** START Material for this exercise **
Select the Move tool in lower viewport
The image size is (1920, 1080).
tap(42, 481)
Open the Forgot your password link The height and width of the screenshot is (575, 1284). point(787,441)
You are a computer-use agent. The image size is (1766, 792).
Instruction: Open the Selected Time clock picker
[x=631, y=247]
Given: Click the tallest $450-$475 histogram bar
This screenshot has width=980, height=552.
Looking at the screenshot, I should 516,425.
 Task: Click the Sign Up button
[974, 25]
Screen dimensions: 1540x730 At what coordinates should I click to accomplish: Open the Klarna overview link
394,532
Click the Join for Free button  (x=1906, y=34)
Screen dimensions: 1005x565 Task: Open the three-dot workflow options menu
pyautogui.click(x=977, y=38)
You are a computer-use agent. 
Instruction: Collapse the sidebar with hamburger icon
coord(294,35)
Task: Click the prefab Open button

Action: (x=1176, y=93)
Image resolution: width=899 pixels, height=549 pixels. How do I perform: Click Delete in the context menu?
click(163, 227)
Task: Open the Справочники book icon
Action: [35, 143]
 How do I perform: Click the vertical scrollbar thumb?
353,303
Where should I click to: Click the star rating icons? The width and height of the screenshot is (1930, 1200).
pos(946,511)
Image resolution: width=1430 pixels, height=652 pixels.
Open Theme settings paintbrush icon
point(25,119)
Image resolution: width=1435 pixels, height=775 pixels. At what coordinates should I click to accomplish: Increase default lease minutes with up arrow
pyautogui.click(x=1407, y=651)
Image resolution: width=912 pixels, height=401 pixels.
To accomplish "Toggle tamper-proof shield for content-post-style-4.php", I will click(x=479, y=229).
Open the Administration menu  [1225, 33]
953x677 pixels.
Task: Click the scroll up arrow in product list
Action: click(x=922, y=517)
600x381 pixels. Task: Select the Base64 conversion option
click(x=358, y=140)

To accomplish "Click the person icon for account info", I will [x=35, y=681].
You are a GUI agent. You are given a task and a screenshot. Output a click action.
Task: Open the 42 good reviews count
** END Material for this exercise **
- **Task prompt**
Copy the records above line for line, with no changes.

- **Exercise output**
Select the Move tool in lower viewport
The image size is (1920, 1080).
tap(42, 481)
Open the Forgot your password link The height and width of the screenshot is (575, 1284). point(787,441)
You are a computer-use agent. The image size is (1766, 792).
Instruction: Open the Selected Time clock picker
[x=631, y=247]
Given: Click the tallest $450-$475 histogram bar
This screenshot has width=980, height=552.
Looking at the screenshot, I should 516,425.
 Task: Click the Sign Up button
[974, 25]
Screen dimensions: 1540x730 At what coordinates should I click to accomplish: Open the Klarna overview link
394,532
Click the Join for Free button  (x=1906, y=34)
Screen dimensions: 1005x565 Task: Open the three-dot workflow options menu
pyautogui.click(x=977, y=38)
You are a computer-use agent. 
Instruction: Collapse the sidebar with hamburger icon
coord(294,35)
Task: Click the prefab Open button

Action: (x=1176, y=93)
Image resolution: width=899 pixels, height=549 pixels. How do I perform: Click Delete in the context menu?
click(163, 227)
Task: Open the Справочники book icon
Action: [35, 143]
 How do I perform: Click the vertical scrollbar thumb?
353,303
Where should I click to: Click the star rating icons? The width and height of the screenshot is (1930, 1200).
pos(946,511)
Image resolution: width=1430 pixels, height=652 pixels.
Open Theme settings paintbrush icon
point(25,119)
Image resolution: width=1435 pixels, height=775 pixels. At what coordinates should I click to accomplish: Increase default lease minutes with up arrow
pyautogui.click(x=1407, y=651)
Image resolution: width=912 pixels, height=401 pixels.
To accomplish "Toggle tamper-proof shield for content-post-style-4.php", I will click(x=479, y=229).
Open the Administration menu  [1225, 33]
953x677 pixels.
Task: Click the scroll up arrow in product list
Action: click(x=922, y=517)
600x381 pixels. Task: Select the Base64 conversion option
click(x=358, y=140)

To accomplish "Click the person icon for account info", I will [x=35, y=681].
You are a GUI agent. You are given a task and a screenshot. Output a click action.
Task: Open the 42 good reviews count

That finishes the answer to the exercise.